→ **Prompt**: Look through the records below for the line with "Bundeslandwirtschaftsminister wird Cem" and the line with "Permitir todas (1617, 904)", then return those lines and all lines between, exactly.

___ Records to process ___

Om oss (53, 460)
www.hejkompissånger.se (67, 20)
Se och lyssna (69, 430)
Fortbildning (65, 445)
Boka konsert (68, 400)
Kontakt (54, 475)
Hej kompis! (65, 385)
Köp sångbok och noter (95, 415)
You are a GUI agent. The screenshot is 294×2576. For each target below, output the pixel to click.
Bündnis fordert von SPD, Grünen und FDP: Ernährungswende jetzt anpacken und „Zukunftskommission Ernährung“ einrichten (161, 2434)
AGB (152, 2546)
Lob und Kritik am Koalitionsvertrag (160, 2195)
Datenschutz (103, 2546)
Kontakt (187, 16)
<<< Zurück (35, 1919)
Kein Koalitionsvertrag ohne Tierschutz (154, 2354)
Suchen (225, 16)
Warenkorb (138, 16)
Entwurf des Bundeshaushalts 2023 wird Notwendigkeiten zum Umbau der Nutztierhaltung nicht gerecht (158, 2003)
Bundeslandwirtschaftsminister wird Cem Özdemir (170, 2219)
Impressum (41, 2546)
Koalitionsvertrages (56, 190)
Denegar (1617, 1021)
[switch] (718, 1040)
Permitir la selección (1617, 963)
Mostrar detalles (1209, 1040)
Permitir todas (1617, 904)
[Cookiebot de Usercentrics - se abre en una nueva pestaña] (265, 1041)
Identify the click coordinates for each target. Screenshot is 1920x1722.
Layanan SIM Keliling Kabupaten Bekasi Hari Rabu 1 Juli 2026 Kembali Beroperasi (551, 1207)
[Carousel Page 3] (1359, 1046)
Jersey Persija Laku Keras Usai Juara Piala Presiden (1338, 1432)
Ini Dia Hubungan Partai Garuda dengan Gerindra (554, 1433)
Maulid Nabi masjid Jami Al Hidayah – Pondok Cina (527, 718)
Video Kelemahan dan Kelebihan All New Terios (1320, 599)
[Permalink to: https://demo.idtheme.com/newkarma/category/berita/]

___

→ **Solution to this exercise**:
Bundeslandwirtschaftsminister wird Cem Özdemir (170, 2219)
Impressum (41, 2546)
Koalitionsvertrages (56, 190)
Denegar (1617, 1021)
[switch] (718, 1040)
Permitir la selección (1617, 963)
Mostrar detalles (1209, 1040)
Permitir todas (1617, 904)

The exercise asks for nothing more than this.